A Calculated Atrocity
By late November 1781, the Zorg was still miles from Jamaica and dangerously short on water. The crew made the decision to throw overboard a number of the enslaved Africans, who had already endured months of obscene conditions below deck. This unspeakable act was not motivated by preserving life—the Africans had begged to be spared, even without water rations—but by pure economic greed. Ship insurance policies did not cover deaths from natural causes, but they did cover cargo jettisoned out of “necessity” for the ship's safety. Over several days, the crew murdered “those Africans who would be worth less at auction”—the infirm, the sick, along with women and children, even a baby born during the voyage.
Insurance and Injustice
Back in Liverpool, investor William Gregson was unhappy about the financial return on his investment. He filed an insurance claim for £30 per lost slave—a considerable sum in today's money. The insurers refused to pay. In March 1783, Gregson took them to court and was awarded a trial by jury, with his lawyers claiming that throwing the enslaved people overboard had been “necessary.”
The Spark for Abolition
According to Kara, “there is a direct line of causality between the public exposure of the Zorg murders and the first movement to abolish slavery in England.” Just twelve days after the trial, an published essay appeared in a widely read English newspaper. The author, who claimed to have been present the court proceedings, argued compellingly against slavery, using the Zorg case as a prime example of its brutality. Olaudah Equiano saw the letter and brought it to the abolitionist Granville Sharp, who filed a motion for a new trial. At the following hearing, the events on the Zorg were reviewed in meticulous detail, precisely what the abolitionists had wanted.
A Sustained Campaign
In the spring of 1787, the founding members of the Society for Effecting the Abolition of the Slave Trade convened. Over the subsequent years, they wrote letters, orated, organized campaigns, and gathered evidence on the particulars of the slave trade. “Their efforts,” Kara writes, “would lay a blueprint for the pursuit of social justice.” After years of setbacks, the Act for the Abolition of the Slave Trade was finally passed in 1807.
A Lasting Legacy
The question of who or what should be credited for abolition is contentious. The Zorg's legacy, however, is powerfully captured by J.M.W. Turner's famous painting, The Slave Ship, which was based on the events of 1781. While slavery has been near-universal in human history, its abolition following a prolonged mass campaign was historic, serving as an affirmation to the power of persistent activism, the pen, and unwavering persistence.
Kara's Narrative Method
In contrast to his previous books—such as the Pulitzer finalist Cobalt Red—Kara has had to fill in certain lacunae in the available documentation.
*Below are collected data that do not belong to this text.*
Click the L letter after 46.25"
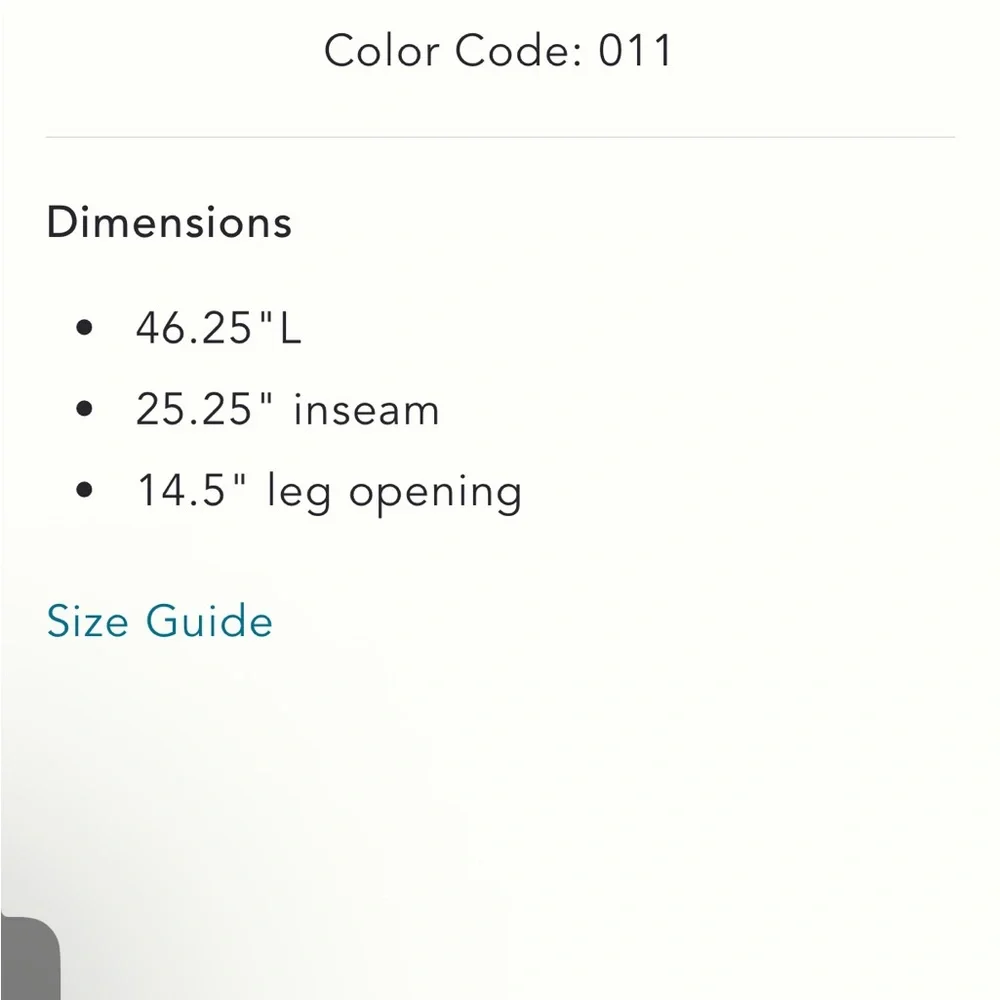The height and width of the screenshot is (1000, 1000). click(x=289, y=328)
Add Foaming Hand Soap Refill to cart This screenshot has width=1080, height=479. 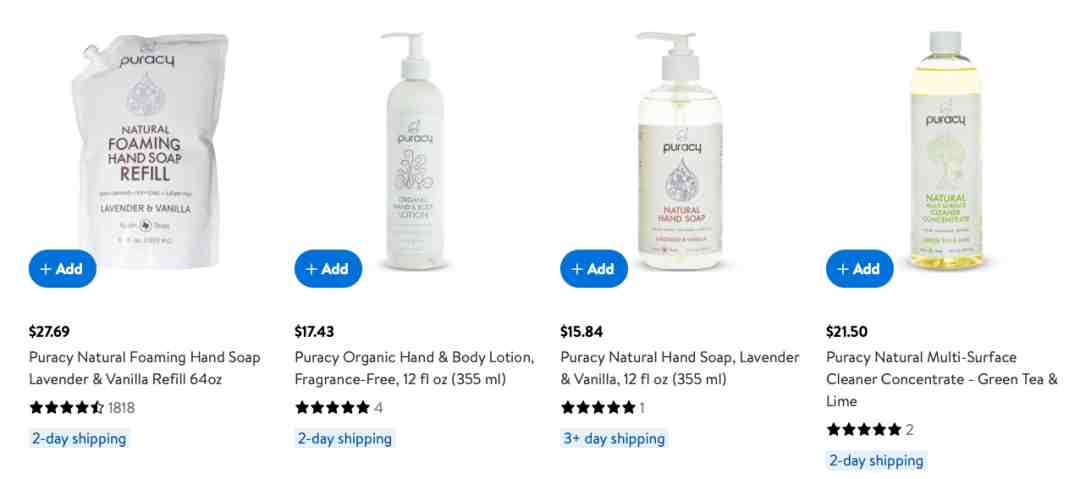63,269
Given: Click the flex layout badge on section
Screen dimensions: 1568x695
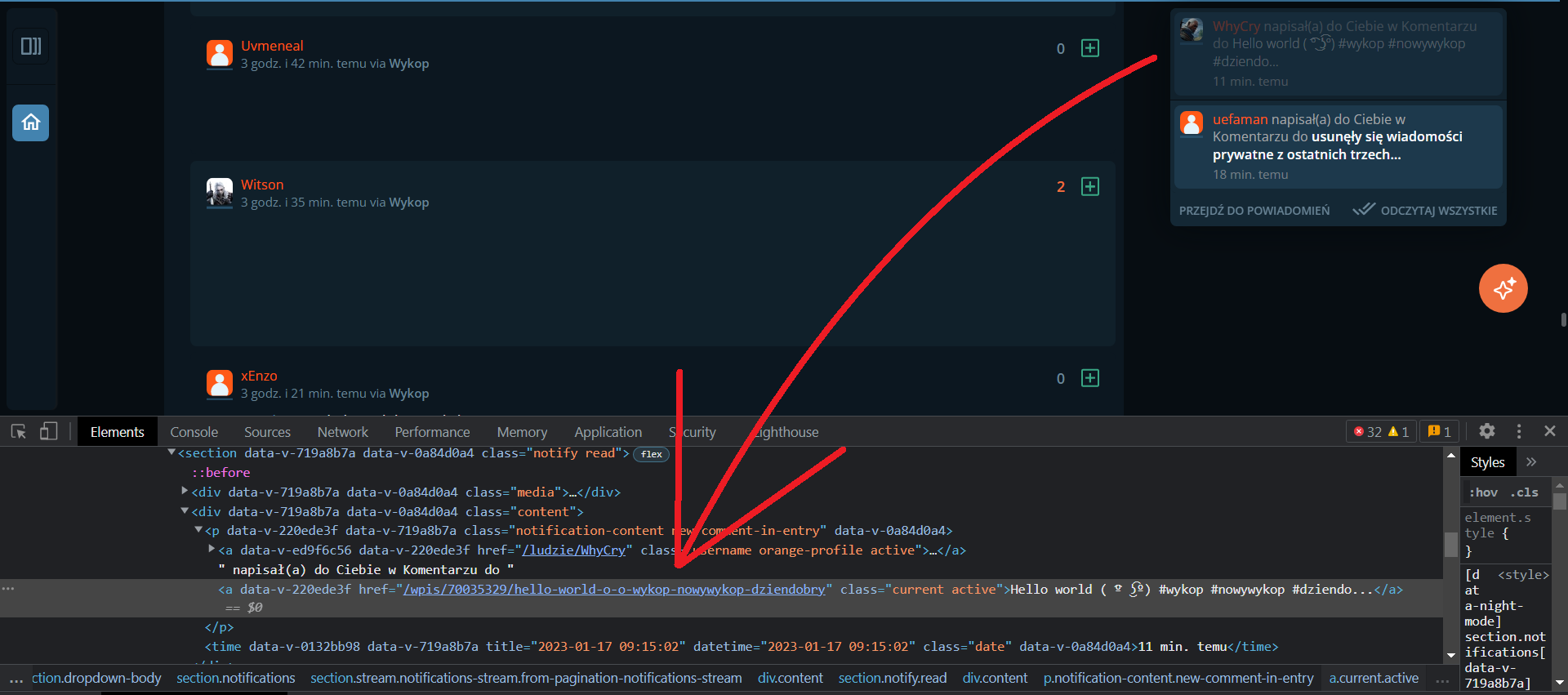Looking at the screenshot, I should pos(651,454).
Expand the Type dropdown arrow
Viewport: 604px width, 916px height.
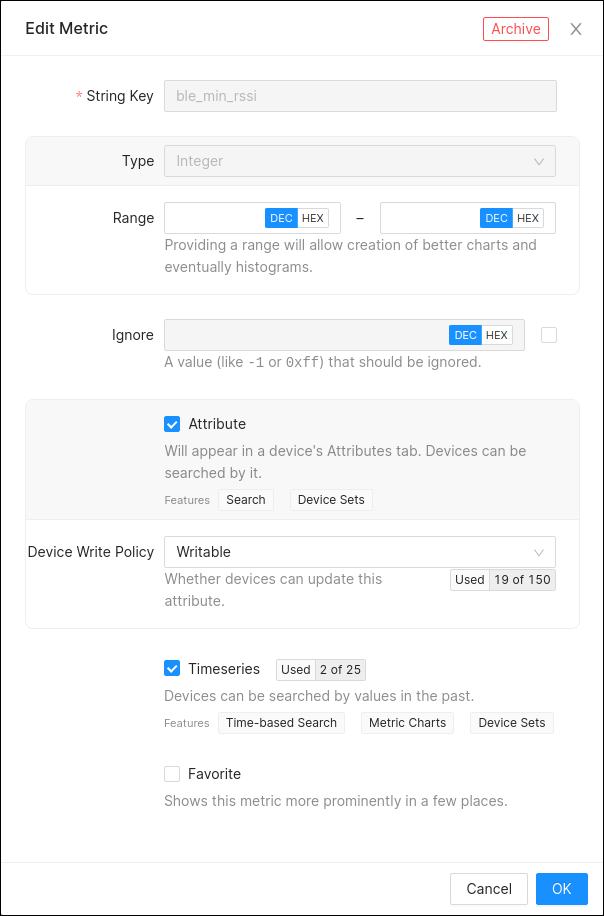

At times, speculative passages contrast with rigorously researched accounts, giving the book a somewhat chimeric feel. A blend of narrative suspense and part historical analysis, The Zorg ultimately manages to shedding light on one of history's most horrific episodes, using powerful storytelling and meticulous research to create a portrait that stays with the reader long after the final page.